4. Liver Transplantation
5. Peritoneo-venous (LeVeen) Shunt
6. Transjugular Intrahepatic Portosystemic Stent Shunt (TIPSS)
Management of Complications
- Spontaneous Bacterial Peritonitis (SBP): Timely diagnosis and treatment with antibiotics are critical.
- Hepatorenal Syndrome: This is a serious complication that may require vasoconstrictor drugs like terlipressin, along with albumin infusions and, in some cases, dialysis.
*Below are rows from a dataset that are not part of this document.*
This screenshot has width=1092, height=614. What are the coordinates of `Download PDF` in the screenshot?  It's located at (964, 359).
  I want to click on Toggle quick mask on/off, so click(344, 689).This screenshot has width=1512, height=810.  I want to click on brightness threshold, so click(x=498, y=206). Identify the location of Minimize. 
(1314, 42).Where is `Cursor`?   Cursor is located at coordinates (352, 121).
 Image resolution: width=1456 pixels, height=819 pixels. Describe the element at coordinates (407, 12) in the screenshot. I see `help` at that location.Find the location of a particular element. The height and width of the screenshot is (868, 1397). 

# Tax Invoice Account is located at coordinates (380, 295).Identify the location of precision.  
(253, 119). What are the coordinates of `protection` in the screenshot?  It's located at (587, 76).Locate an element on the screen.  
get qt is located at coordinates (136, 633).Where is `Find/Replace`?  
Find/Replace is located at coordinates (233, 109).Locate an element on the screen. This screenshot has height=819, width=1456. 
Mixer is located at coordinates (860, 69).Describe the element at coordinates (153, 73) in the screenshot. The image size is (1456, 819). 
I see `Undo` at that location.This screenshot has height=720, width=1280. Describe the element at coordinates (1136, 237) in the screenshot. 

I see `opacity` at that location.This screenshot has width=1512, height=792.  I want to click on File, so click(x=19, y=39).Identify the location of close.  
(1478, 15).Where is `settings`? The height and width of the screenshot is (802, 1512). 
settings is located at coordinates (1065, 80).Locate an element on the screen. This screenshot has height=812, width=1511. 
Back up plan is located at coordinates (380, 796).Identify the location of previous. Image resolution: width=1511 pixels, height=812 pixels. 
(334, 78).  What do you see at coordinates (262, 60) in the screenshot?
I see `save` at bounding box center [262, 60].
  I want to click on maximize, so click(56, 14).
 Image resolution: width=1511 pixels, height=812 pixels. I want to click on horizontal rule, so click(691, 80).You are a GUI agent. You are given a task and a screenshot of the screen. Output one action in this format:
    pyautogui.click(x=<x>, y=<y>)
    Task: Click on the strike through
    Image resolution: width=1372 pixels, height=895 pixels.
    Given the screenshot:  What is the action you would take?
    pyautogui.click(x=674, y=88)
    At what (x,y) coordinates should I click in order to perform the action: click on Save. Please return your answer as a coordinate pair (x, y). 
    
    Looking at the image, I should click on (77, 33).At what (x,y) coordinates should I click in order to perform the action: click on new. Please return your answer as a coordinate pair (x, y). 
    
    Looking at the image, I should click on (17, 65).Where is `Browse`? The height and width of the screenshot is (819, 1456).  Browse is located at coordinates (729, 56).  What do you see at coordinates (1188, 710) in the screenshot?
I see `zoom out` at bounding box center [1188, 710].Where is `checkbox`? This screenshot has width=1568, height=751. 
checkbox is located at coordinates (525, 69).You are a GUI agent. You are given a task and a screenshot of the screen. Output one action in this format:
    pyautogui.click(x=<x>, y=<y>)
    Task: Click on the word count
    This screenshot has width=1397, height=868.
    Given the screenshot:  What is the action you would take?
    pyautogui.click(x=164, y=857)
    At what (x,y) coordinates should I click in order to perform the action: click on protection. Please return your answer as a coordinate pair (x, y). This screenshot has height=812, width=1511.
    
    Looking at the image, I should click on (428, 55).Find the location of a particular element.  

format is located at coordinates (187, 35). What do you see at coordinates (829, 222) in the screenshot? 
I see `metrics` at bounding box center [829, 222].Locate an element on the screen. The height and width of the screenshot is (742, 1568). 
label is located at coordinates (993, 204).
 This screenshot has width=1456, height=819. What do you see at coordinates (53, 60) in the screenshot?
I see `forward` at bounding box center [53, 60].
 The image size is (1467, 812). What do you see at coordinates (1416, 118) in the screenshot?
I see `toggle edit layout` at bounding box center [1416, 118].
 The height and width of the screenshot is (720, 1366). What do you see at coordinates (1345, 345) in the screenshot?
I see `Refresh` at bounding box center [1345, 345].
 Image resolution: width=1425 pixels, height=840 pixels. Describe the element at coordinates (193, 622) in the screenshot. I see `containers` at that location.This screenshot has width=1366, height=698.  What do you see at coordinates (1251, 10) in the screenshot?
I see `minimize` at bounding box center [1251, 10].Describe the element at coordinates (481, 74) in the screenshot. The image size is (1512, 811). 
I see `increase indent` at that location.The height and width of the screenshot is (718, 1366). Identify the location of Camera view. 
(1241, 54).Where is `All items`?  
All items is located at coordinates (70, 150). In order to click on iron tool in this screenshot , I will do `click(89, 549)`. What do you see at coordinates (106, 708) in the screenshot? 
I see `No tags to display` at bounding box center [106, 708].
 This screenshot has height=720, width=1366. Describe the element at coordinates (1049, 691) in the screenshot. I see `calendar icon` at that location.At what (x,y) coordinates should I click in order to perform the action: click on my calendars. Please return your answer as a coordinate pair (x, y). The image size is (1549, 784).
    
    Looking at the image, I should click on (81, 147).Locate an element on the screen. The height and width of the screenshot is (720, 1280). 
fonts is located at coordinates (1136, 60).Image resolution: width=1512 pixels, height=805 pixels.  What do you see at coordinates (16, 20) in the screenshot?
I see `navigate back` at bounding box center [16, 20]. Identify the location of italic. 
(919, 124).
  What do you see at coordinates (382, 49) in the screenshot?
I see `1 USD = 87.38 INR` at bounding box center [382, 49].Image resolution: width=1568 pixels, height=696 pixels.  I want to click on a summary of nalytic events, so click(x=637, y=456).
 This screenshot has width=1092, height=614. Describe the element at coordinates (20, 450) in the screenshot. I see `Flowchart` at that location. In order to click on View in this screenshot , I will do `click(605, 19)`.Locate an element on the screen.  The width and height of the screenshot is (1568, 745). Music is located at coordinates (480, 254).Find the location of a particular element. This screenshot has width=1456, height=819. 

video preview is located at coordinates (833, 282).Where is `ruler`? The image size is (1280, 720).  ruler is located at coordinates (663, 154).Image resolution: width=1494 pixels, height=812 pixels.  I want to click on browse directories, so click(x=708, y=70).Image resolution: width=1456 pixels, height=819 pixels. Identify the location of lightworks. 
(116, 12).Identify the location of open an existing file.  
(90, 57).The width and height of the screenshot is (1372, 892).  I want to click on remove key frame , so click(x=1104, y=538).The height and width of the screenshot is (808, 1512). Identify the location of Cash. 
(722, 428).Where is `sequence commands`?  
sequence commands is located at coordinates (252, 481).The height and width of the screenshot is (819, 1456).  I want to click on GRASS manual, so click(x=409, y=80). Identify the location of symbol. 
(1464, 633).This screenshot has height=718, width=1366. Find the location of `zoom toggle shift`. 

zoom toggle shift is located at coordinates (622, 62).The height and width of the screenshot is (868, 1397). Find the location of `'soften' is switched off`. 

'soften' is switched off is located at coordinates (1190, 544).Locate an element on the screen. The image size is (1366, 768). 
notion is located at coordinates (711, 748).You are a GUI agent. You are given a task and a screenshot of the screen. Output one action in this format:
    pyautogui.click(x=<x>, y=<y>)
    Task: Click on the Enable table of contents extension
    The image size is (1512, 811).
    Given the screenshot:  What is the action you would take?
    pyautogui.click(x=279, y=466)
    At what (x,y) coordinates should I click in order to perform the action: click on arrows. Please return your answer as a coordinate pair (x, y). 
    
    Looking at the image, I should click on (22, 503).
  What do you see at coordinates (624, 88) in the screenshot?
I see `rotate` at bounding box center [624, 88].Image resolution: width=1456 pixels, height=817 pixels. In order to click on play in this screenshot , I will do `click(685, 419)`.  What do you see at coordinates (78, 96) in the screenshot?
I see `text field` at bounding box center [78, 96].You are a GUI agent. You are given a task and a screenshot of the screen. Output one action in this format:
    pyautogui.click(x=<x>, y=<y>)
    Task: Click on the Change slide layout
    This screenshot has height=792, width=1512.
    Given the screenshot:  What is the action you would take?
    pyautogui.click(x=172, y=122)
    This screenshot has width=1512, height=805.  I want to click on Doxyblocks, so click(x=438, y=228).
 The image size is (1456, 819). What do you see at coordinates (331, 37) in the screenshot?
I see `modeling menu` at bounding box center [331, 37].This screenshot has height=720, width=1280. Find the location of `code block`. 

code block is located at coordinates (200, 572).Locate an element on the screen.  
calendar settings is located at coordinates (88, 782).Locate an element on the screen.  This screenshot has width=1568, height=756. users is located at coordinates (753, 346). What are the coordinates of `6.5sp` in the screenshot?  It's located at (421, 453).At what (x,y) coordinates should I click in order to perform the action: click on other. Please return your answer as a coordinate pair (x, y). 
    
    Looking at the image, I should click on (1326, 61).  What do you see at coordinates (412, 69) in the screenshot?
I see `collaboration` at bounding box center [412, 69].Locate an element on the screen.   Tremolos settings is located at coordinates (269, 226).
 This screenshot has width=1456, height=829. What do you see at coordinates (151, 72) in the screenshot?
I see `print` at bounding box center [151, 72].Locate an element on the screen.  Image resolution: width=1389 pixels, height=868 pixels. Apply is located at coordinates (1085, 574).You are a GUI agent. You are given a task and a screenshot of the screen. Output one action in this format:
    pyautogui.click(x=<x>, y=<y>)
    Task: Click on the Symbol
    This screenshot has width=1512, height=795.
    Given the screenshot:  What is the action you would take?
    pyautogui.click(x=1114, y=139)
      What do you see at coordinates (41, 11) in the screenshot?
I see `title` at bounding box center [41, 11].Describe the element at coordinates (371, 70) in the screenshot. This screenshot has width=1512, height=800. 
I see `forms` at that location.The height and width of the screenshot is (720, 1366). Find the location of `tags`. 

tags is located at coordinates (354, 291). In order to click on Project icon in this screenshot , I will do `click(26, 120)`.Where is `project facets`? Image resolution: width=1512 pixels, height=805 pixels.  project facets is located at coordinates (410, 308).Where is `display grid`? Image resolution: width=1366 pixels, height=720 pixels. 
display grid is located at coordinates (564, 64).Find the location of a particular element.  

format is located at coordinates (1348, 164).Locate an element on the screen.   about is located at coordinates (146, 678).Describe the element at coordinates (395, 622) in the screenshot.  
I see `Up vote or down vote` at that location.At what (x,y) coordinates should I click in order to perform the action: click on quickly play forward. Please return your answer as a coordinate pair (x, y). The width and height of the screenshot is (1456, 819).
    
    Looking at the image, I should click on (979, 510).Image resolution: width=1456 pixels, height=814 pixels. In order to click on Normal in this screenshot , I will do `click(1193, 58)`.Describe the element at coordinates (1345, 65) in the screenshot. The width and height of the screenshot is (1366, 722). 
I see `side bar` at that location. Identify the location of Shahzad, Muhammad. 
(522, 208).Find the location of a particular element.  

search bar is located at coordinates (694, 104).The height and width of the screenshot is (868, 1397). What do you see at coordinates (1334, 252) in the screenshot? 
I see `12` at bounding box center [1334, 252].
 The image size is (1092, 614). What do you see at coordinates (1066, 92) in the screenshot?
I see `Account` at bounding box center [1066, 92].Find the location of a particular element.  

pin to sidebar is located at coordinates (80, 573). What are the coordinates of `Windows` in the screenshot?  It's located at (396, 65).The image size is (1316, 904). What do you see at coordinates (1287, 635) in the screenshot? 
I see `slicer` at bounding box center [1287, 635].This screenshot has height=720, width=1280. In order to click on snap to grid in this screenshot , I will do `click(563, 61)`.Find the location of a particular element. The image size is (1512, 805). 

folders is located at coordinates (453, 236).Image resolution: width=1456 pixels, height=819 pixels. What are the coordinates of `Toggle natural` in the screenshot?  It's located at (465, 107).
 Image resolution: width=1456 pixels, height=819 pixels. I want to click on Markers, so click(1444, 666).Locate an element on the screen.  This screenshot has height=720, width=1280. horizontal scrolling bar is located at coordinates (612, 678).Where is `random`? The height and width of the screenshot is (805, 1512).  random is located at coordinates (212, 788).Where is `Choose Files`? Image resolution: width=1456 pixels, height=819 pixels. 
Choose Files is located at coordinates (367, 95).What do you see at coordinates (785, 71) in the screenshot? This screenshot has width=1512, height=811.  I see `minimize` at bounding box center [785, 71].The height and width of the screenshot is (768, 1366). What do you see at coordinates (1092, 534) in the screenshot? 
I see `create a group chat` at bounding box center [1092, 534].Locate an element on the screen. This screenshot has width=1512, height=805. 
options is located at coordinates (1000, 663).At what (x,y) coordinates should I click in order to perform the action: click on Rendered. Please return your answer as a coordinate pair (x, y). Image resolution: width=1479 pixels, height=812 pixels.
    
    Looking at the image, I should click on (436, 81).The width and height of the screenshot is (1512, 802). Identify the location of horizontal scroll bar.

Ascites is a serious medical condition that requires prompt attention to the underlying cause and effective management of symptoms. The WHO emphasizes a comprehensive, multidisciplinary approach that includes lifestyle changes, medication, and sometimes surgical intervention. Early diagnosis and appropriate treatment can significantly improve outcomes for patients suffering from ascites, particularly those with liver disease.
For more personalized advice or guidance on ascites, it's important to consult a healthcare professional who can tailor treatment plans to your specific needs.